Reproduce the lines starting with the line that contains "Switch to the library" and going on through the line that contains "click(197, 264)", switching "tab" to "panel" and changing nothing else.

[DATA RECORDS start]

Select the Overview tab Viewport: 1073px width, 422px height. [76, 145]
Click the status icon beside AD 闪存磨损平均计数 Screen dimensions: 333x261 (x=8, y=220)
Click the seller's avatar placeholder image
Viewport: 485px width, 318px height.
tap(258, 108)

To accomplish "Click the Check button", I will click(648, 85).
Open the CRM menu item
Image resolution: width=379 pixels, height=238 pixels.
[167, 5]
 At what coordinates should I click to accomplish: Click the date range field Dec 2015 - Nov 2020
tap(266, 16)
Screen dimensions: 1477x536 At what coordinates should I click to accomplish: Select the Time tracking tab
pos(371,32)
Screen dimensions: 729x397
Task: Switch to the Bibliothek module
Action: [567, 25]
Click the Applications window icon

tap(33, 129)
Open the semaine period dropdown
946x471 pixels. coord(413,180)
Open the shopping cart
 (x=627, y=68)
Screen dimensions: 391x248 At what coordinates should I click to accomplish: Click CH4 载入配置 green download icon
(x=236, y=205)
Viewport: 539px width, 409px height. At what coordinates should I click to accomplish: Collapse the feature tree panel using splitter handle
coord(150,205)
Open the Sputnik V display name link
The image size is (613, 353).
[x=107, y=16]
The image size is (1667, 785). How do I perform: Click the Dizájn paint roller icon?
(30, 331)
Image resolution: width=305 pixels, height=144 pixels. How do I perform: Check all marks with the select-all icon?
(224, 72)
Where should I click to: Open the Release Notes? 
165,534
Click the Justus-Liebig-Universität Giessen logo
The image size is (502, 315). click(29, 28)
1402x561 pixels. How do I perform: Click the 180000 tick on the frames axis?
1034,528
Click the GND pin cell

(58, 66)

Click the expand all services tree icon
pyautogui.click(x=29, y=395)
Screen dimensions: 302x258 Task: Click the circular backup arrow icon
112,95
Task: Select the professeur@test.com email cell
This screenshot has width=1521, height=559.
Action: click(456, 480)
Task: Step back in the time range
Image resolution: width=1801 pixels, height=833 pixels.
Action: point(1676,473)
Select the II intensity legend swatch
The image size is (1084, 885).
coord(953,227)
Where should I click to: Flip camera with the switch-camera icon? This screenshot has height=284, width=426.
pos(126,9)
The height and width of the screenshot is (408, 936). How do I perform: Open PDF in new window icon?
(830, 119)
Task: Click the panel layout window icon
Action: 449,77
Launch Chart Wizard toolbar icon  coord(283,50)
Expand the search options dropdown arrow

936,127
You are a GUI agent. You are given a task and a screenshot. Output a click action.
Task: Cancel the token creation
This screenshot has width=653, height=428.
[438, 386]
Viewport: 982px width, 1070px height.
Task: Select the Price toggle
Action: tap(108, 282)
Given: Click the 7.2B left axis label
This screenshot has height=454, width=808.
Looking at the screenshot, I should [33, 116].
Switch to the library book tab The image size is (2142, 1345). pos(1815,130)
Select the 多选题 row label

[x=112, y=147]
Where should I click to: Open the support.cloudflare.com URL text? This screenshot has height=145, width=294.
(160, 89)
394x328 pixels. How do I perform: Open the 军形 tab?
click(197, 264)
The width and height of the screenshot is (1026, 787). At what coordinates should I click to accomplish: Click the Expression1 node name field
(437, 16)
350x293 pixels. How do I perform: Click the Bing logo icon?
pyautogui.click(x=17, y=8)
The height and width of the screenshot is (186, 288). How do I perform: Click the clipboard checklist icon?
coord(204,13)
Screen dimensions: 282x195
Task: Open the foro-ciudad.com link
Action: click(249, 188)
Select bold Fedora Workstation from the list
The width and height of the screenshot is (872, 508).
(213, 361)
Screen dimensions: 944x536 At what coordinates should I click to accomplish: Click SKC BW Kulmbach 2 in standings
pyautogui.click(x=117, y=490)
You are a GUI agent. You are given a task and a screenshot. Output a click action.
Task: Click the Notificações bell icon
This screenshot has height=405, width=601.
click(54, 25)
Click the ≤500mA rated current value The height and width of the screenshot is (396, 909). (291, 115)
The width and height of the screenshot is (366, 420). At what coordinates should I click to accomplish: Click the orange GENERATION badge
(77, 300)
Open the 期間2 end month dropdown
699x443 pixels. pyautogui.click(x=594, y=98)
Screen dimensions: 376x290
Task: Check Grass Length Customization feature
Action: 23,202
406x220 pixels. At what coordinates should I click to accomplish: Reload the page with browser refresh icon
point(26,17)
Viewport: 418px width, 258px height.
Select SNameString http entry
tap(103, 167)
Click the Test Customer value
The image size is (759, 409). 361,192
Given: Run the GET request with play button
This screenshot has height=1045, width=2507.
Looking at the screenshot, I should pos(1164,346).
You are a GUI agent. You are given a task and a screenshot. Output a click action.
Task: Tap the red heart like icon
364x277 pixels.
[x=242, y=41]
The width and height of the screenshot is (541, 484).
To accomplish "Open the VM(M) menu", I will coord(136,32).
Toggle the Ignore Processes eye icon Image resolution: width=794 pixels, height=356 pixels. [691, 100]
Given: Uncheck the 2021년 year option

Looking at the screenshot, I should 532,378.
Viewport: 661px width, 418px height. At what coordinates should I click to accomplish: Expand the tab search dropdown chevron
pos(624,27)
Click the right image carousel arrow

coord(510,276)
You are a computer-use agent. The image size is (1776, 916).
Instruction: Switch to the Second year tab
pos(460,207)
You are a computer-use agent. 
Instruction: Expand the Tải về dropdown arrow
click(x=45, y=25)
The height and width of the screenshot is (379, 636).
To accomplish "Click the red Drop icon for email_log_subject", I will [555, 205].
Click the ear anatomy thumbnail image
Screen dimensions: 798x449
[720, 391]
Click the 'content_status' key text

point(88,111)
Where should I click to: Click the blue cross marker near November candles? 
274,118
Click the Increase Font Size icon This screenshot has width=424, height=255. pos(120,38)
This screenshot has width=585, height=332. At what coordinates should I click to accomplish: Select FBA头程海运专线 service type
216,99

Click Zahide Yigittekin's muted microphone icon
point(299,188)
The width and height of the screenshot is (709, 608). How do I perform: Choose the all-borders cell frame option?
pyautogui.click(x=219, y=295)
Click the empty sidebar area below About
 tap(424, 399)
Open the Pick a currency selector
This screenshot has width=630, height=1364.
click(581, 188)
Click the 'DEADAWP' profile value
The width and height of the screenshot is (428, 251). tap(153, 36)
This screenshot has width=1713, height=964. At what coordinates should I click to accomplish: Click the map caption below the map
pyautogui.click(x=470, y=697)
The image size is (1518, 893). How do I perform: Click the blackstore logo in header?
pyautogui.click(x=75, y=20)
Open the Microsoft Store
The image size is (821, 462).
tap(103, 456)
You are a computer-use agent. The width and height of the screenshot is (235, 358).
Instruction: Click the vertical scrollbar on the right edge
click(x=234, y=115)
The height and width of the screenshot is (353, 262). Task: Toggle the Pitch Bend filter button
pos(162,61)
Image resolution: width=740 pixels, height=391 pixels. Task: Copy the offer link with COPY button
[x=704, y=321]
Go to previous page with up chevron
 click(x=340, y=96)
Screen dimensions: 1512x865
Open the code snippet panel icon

[DATA RECORDS end]

- **FINISHED ANSWER**:
Switch to the library book panel The image size is (2142, 1345). pos(1815,130)
Select the 多选题 row label

[x=112, y=147]
Where should I click to: Open the support.cloudflare.com URL text? This screenshot has height=145, width=294.
(160, 89)
394x328 pixels. How do I perform: Open the 军形 panel?
click(197, 264)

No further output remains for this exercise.